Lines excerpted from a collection
--- START ---
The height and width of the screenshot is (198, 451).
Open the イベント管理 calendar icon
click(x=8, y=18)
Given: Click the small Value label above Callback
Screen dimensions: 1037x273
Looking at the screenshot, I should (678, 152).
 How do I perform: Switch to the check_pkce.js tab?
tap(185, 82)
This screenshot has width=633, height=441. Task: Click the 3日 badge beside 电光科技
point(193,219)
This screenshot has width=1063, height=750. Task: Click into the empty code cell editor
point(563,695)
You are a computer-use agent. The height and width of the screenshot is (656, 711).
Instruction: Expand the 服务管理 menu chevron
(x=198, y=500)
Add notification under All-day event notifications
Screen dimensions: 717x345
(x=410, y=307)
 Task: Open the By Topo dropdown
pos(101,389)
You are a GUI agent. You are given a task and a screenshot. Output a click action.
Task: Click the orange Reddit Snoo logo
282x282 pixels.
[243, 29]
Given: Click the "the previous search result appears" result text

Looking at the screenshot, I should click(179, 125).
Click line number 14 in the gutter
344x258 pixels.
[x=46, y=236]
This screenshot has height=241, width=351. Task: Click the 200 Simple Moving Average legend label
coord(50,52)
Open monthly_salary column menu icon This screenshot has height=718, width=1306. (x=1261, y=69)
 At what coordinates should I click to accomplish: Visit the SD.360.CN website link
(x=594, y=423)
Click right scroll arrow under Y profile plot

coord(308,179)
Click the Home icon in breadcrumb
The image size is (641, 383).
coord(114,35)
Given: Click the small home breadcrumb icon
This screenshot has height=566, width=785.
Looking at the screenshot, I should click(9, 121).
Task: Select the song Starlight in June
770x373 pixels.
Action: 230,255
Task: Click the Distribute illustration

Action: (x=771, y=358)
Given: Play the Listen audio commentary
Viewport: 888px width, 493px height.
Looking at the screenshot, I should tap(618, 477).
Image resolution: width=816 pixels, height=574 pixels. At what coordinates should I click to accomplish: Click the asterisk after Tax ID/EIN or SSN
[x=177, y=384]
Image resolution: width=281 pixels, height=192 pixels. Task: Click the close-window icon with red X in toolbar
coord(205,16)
--- END ---
**WHAT THE TASK ASKS:** Set down the lines above exactly as they appear, from the first to the last.

**THE SOLUTION:**
The height and width of the screenshot is (198, 451).
Open the イベント管理 calendar icon
click(x=8, y=18)
Given: Click the small Value label above Callback
Screen dimensions: 1037x273
Looking at the screenshot, I should (678, 152).
 How do I perform: Switch to the check_pkce.js tab?
tap(185, 82)
This screenshot has width=633, height=441. Task: Click the 3日 badge beside 电光科技
point(193,219)
This screenshot has width=1063, height=750. Task: Click into the empty code cell editor
point(563,695)
You are a computer-use agent. The height and width of the screenshot is (656, 711).
Instruction: Expand the 服务管理 menu chevron
(x=198, y=500)
Add notification under All-day event notifications
Screen dimensions: 717x345
(x=410, y=307)
 Task: Open the By Topo dropdown
pos(101,389)
You are a GUI agent. You are given a task and a screenshot. Output a click action.
Task: Click the orange Reddit Snoo logo
282x282 pixels.
[243, 29]
Given: Click the "the previous search result appears" result text

Looking at the screenshot, I should click(179, 125).
Click line number 14 in the gutter
344x258 pixels.
[x=46, y=236]
This screenshot has height=241, width=351. Task: Click the 200 Simple Moving Average legend label
coord(50,52)
Open monthly_salary column menu icon This screenshot has height=718, width=1306. (x=1261, y=69)
 At what coordinates should I click to accomplish: Visit the SD.360.CN website link
(x=594, y=423)
Click right scroll arrow under Y profile plot

coord(308,179)
Click the Home icon in breadcrumb
The image size is (641, 383).
coord(114,35)
Given: Click the small home breadcrumb icon
This screenshot has height=566, width=785.
Looking at the screenshot, I should click(9, 121).
Task: Select the song Starlight in June
770x373 pixels.
Action: 230,255
Task: Click the Distribute illustration

Action: (x=771, y=358)
Given: Play the Listen audio commentary
Viewport: 888px width, 493px height.
Looking at the screenshot, I should tap(618, 477).
Image resolution: width=816 pixels, height=574 pixels. At what coordinates should I click to accomplish: Click the asterisk after Tax ID/EIN or SSN
[x=177, y=384]
Image resolution: width=281 pixels, height=192 pixels. Task: Click the close-window icon with red X in toolbar
coord(205,16)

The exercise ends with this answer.